Do I think people should text or use their cell phones while driving? No, possibly even absolutely not. It's pretty simple, it distracts you from the road and road hazards and increases your chances of having an accident. Have I ever used a cell phone while driving? Well, yes, but not often. Have I ever texted while driving? No, but then I really don't like texting anyway.
Why Do People Want a Ban on Texting While Driving?
This is pretty simple too, it's dangerous.
There are a number of cases where people who were texting or using their cell phones while driving have caused accidents, even fatal accidents. Frankly, that's a bummer. These people should not have been texting while at the wheel. They should have been paying attention and driving.
So, What's My Beef?
Did the act of texting cause these accidents? Maybe, but only indirectly. Texting or using your cell phone is not the problem. Distracted driving is the problem. A law like this is too narrow in scope, and is redundant with existing laws and regulations.
There's also a question of te validity of such a law at the federal level. Does this have to do with interstate commerce? It really doesn't seem to. Is this related to providing a standing military to defend the nation? I don't think so. In fact, that could arguably ba a case for an exception. (But I'm not sure that negligent driving in the name of national security is viable. If it were really a case of national security, you probably can pull over to make your call [see below].)
What's Wrong With a Law to Ban Texting While Driving
Well, to start with, it's micro-managing. When you start trying to legislate specific actions or excluding case, you get a heavy burden of law. There just get to be too many laws, and people can't understand them and can't work within them. You also start getting conflicting messages. One law for one little thing says one thing, while another law for another little thing says something different, and to the citizen who is doing some little thing, they may have though they were doing the first thing wen the enforcing officer thought they were doing the second. Then, of course, in court, everyone finds out that they were actually doing a third thing controlled by a completely different law. Little specific laws like this do not make the Law black and white, they make it all grey. this leads to unenforceability of broad swathes of laws, generally reducing safety.
In addition, we already have laws in most areas that ban texting while driving. An intelligent populace would be pushing, not for a new law to confuse things, but for enforcement of existing laws. Most areas have negligent driving or reckless driving laws, which are either very poorly written or already clearly cover driving while texting or driving while on your cell phone. We don't need a new law, we need to have law enforcement start enforcing the laws in place.
In addition, we need to educate people. Passing a law doesn't make people start doing something or stop doing something (especially without enforcement). You need to educate people about the dangers of whatever the concern is. Teach people not to text while driving. Teach people to not use their cell phones while driving. Teach people not to put on makeup while driving. Then start enforcing the existing laws.
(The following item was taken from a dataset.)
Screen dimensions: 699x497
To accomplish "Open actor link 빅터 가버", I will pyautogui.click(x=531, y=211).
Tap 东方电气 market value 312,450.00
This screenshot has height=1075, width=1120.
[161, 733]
When people start getting cited for reckless endangerment because they were driving while distracted, and this results in fines, jail time, public embarrassment, and possibly loss of their license, they may start to take responsibility. You weren't picked on or singled out. It isn't because you're a teenager or a woman or black or whatever, it's because you were causing a dangerous situation on the road. Or because you caused an accident. The cell phone may have been te cause of the distraction, or maybe intoxication or your cheeseburger was the root of the problem. Or maybe you were just showing off. It doesn't matter. You were negligent or reckless, and maybe caused an accident. It's your fault - not the cell phone's fault.
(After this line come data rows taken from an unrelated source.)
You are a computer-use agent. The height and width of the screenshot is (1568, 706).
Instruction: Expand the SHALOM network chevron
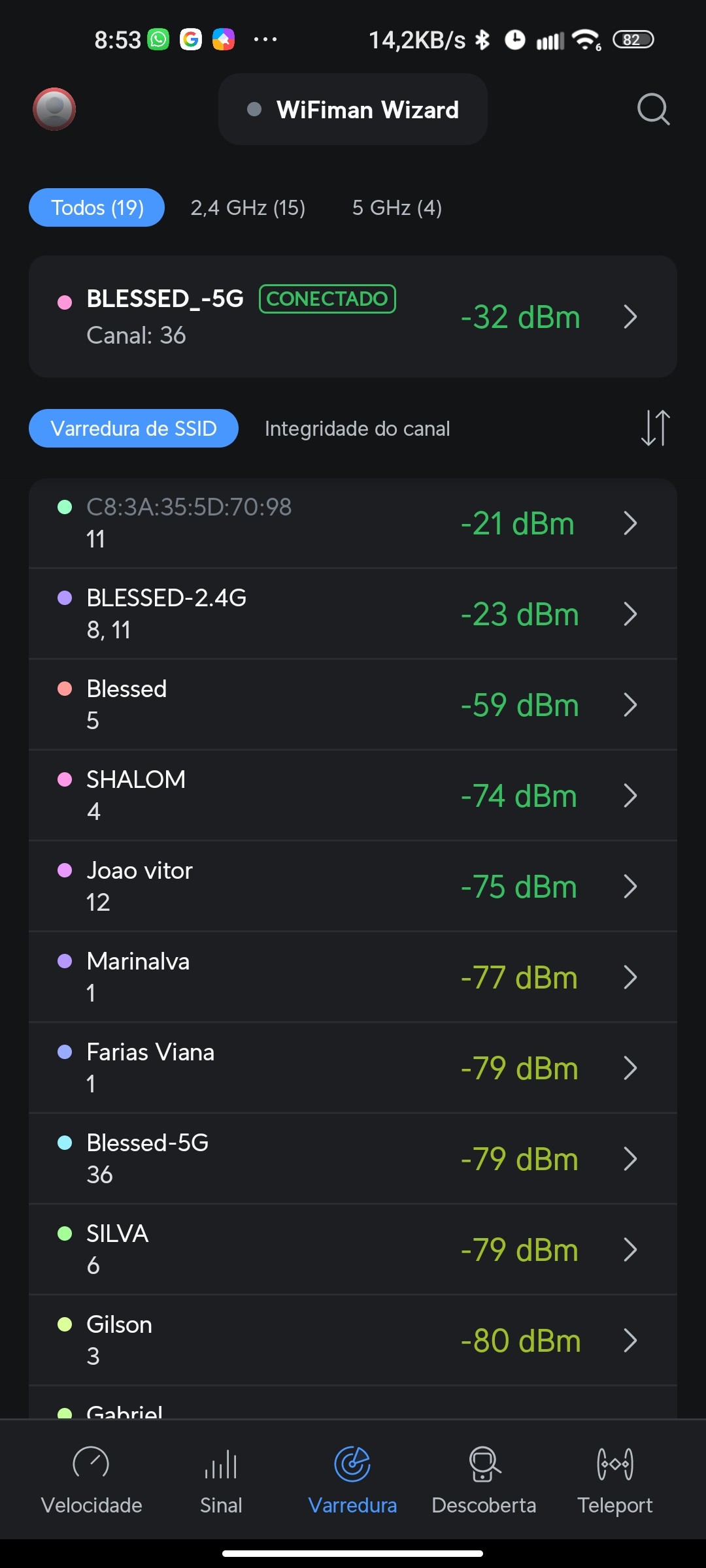630,796
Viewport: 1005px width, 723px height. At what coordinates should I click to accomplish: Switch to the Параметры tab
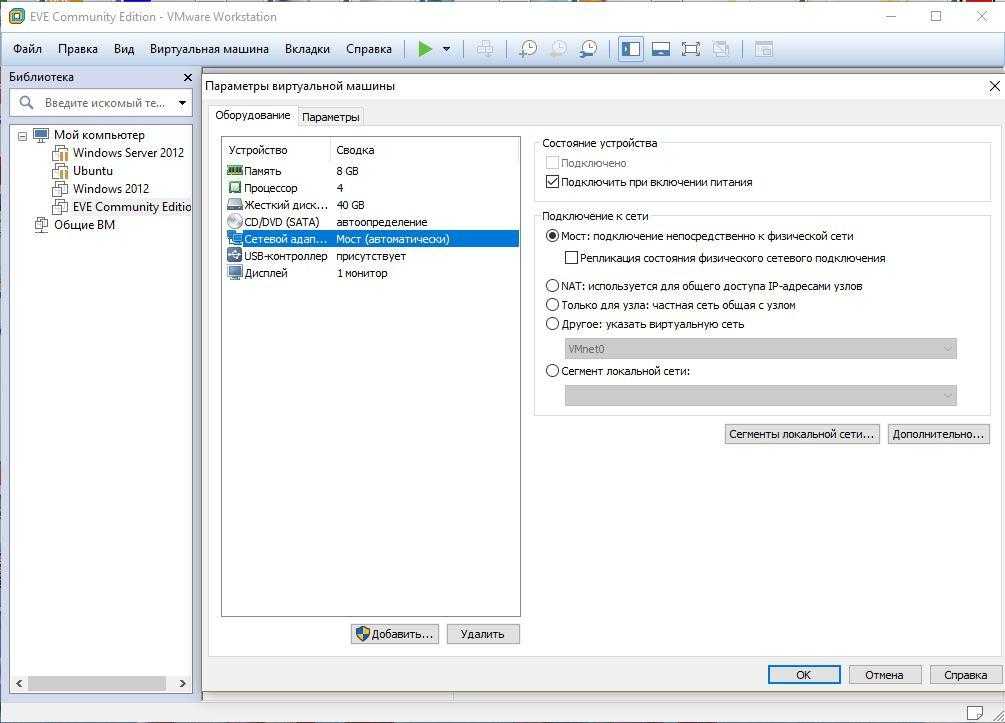coord(330,117)
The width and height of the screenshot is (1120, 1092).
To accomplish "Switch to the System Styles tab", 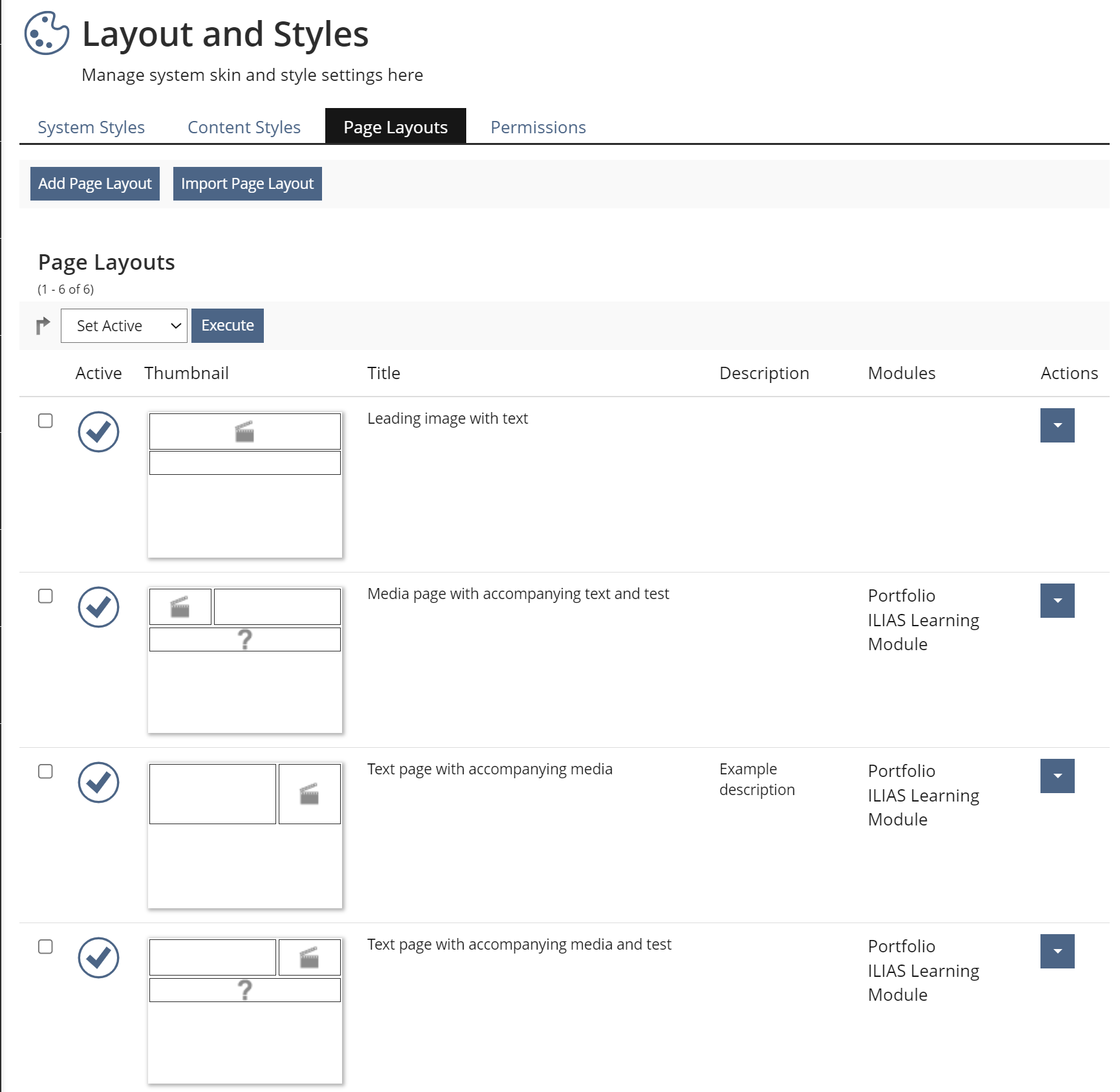I will (91, 127).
In addition to taking responsibility for their own actions, people need to learn what's urgent and what isn't. Maybe this is an urgent cell phone call that you absolutely must take right now. If that's the case, then it is worth pulling over, putting on your hazard lights, and taking the call. If it isn't worth pulling over for, the call can wait. With texting it is even more disjointed. Texting does not require the interactivity in real time that a phone conversation does. If you got a text, there is almost no case in which it was urgent enough to even look at right away, let alone respond to. If you need to look at it, again, pull over and top the vehicle. then you can look at the message and decide whether it was worth stopping te car for. If it does need a reply right away (which is highly unlikely) then it was worth pulling over for. And, while you're pulled over, you can reply. Then, when you are no longer distracted by the text, you can safely pull back into traffic and continue on your way.
What About the Laws?
There is no need for such a law. A law to prohibit texting is unnecessary and redundant, and reduces the effectiveness and enforceability of existing laws. No Senator or Representative who understands the purpose of law or the meaning of law will vote for a law like this in good conscience, and any who do should be promptly voted out of office by their constituency.
Informed citizens should not be pushing for a law like this, they should be pushing against it. Instead, put pressure on law enforcement to enforce the existing laws that already cover this behavior, and push on your schools and driver's education to inform students of the dangers and risks that this creates.
Yes, negligent and distracted driving are problems, but passing laws to try to deal with one possible cause can't be a solution. At best, it will annoy people. At worst, it will make enforcement more difficult and more problematic, making driving less safe overall.